Sat 2 Jun 2018 07.00 BST
One morning last week, Mohammad Javed wheeled an air conditioner on to the pavement outside his catering business in Delhi, placed his chair a metre away, sat down and did not move all day. When the machine ran out of water, he asked passing boys to fetch a bucket. When he had to give directions to workers in the building across the lane, he shouted. Every few minutes, he took a long swig from his water bottle and spat the contents on to the ground without swallowing. “Ramadan,” he explained.
Northern India, like neighbouring Pakistan, is in the grip of a heatwave, with temperatures reaching 47C. A blanket of hot air has settled on Delhi clearing pavements across the usually busy capital. India is particularly vulnerable to temperature increases associated with climate change. Since 1992, about 25,000 Indians are estimated to have died because of heatwaves. Yet the country is quietly optimistic that it can prevent at least some of those deaths.
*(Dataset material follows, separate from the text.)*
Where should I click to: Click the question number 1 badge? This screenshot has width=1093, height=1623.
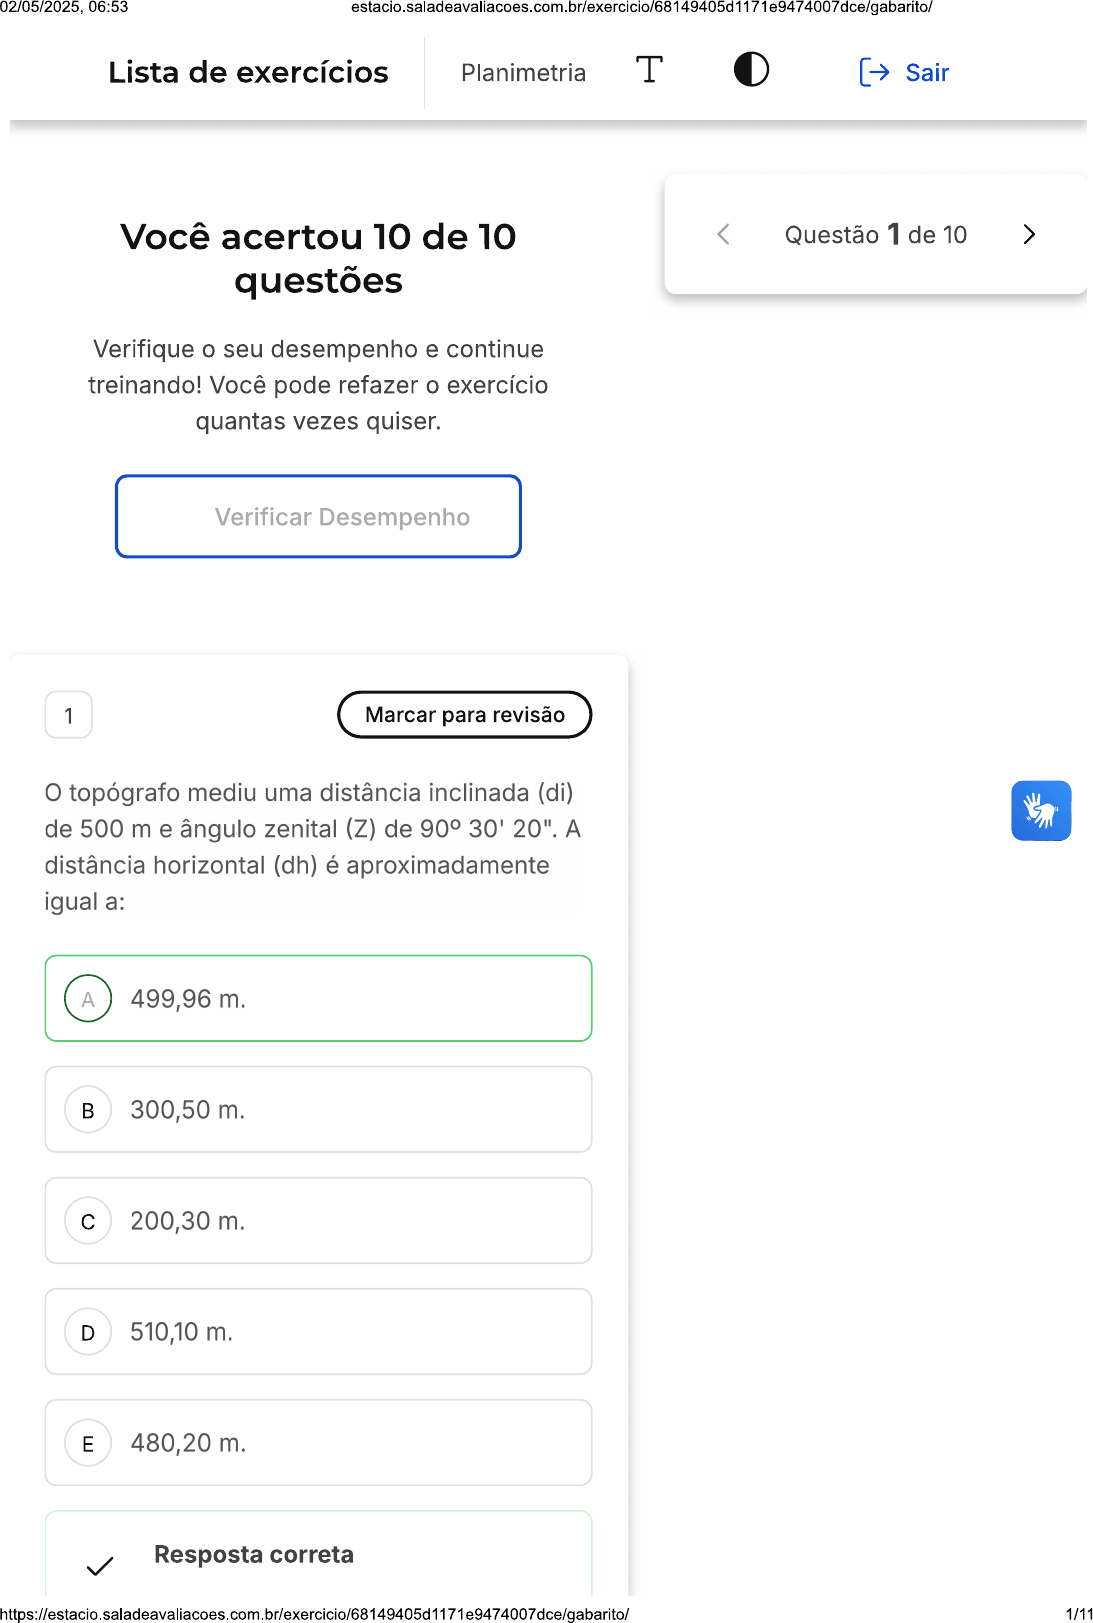coord(69,715)
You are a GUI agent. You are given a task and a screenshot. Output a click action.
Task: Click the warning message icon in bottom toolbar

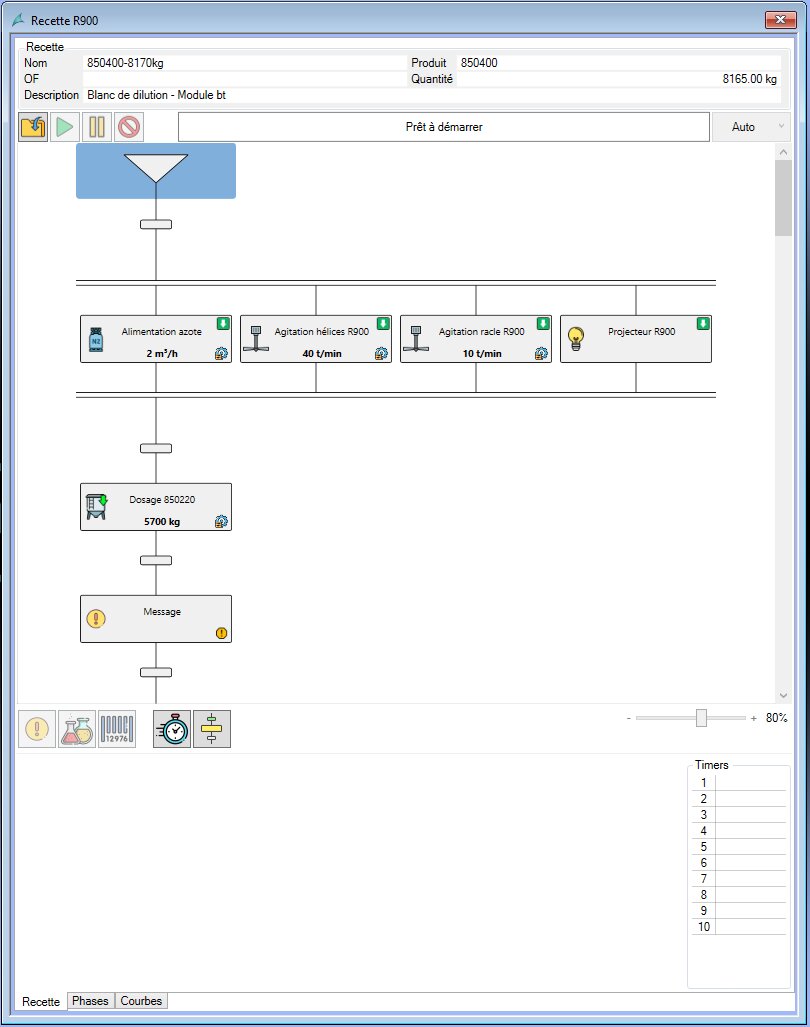tap(37, 729)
In the past two years, the numbers dying from heat-related illnesses has fallen sharply, from 2,040 in 2015 – when roads melted in the searing heat – to half that the following year and to a little over 200 in 2017, according to government data.
Public health advocates say this has been a triumph of common sense. A combination of public awareness campaigns, training for medical staff and simple policy changes – such as unlocking the gates of public gardens during the day –have averted thousands of deaths for little cost.
The catalyst was a heatwave in May 2010 in Ahmedabad, the largest city in the western state of Gujarat, that killed more than 1,100 people, and prompted authorities to seek help. “The first thing was making people aware that heat can kill,” said Parthasarathi Ganguly, a professor of public health and former World Health Organisation official.
“India is a tropical country, so people are used to heat: they take it as a natural phenomenon. They say, it will be hot – what’s new?”